MEMOCRACY Project Members Discussed Memory Laws at International Workshop at Seoul National University

The workshop on ’Memory Laws and Transformative Justice: Asia, Europe and Beyond’ held on October 29th 2022, at the Seoul National University gathered scholars and legal practitioners working on memory laws in East Asia, South America and Europe. The unique event was organized jointly by Seoul National University, the Korean Association of Human Rights Studies, the Busan National University SSK Living with Slow Disaster Research Network, MELA (Memory Laws in European and Comparative Perspective) project, and the MEMOCRACY project. In light of several recent factors, including: the current rise of memory laws; the adoption of new transitional justice mechanisms in South Korea; and ongoing lively inter-state debates on historical memory in East Asia, the presentation of the Model Declaration’s normative principles during the international workshop in Seoul was of particular significance and topical relevance.

# [Directions]
1 - From the memory laws workshop announcement, list every body or project that jointly organized the event.
2 - According to the memory laws workshop announcement, on what date was the workshop held?
These lines have no connection to the memory laws workshop announcement.

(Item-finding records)

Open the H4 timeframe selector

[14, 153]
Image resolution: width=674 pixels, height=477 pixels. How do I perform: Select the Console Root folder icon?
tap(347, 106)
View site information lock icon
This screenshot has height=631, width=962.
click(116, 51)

==

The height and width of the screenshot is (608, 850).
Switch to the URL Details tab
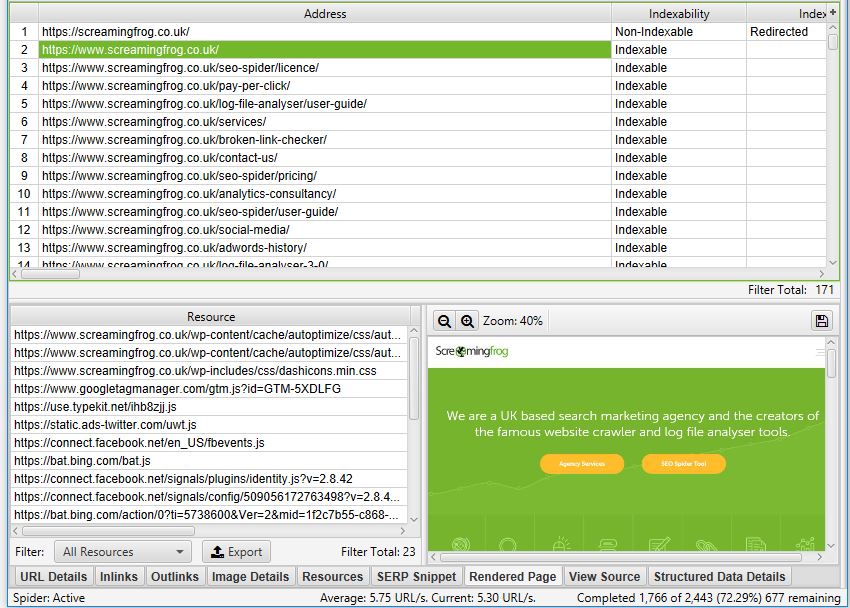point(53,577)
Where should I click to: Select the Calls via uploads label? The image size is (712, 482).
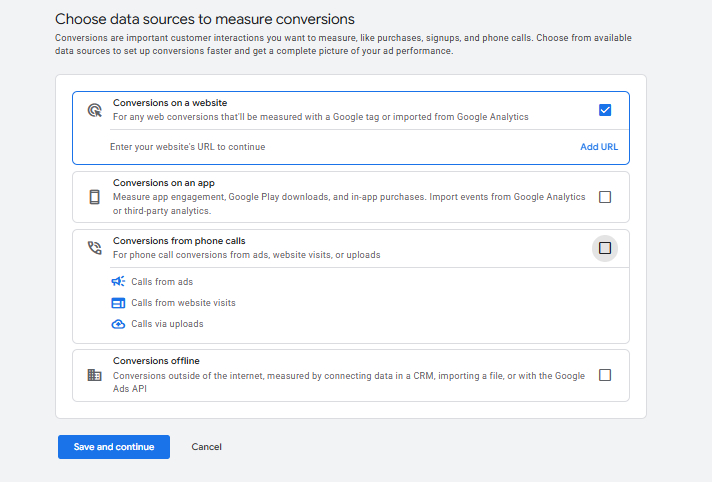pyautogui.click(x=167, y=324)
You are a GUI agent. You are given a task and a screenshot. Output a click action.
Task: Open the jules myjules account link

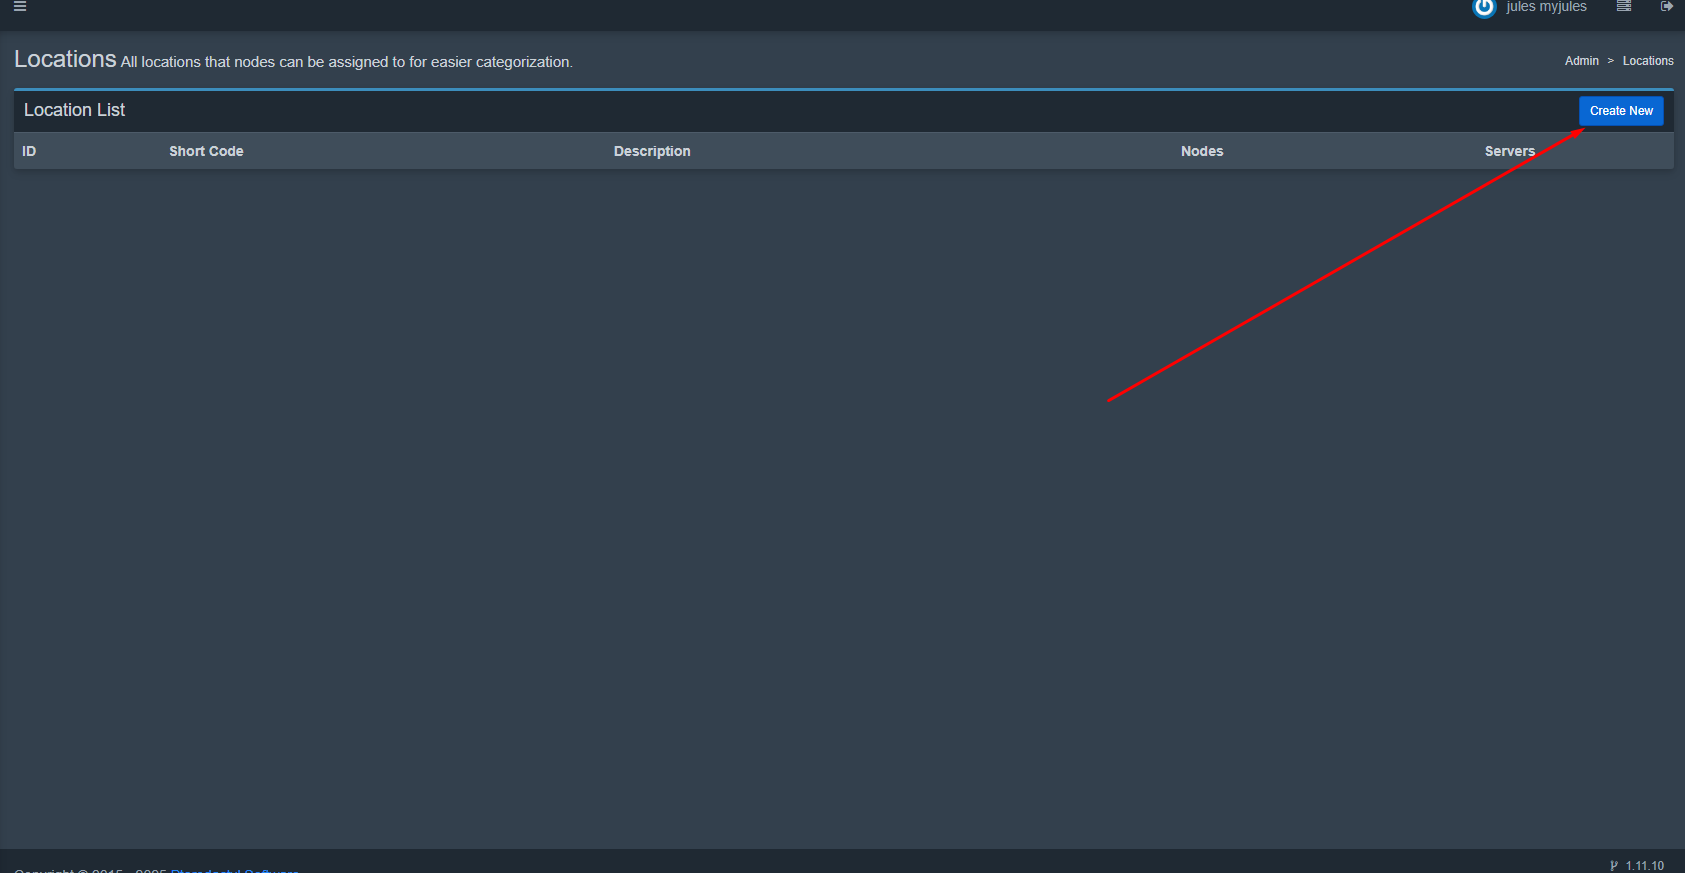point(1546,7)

==

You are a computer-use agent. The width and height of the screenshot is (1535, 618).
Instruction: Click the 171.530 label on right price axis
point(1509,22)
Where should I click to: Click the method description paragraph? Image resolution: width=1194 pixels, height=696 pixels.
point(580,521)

# [Solved tasks]
1 - Seoul National University; the Korean Association of Human Rights Studies; the Busan National University SSK Living with Slow Disaster Research Network; MELA (Memory Laws in European and Comparative Perspective) project; the MEMOCRACY project

2 - October 29th 2022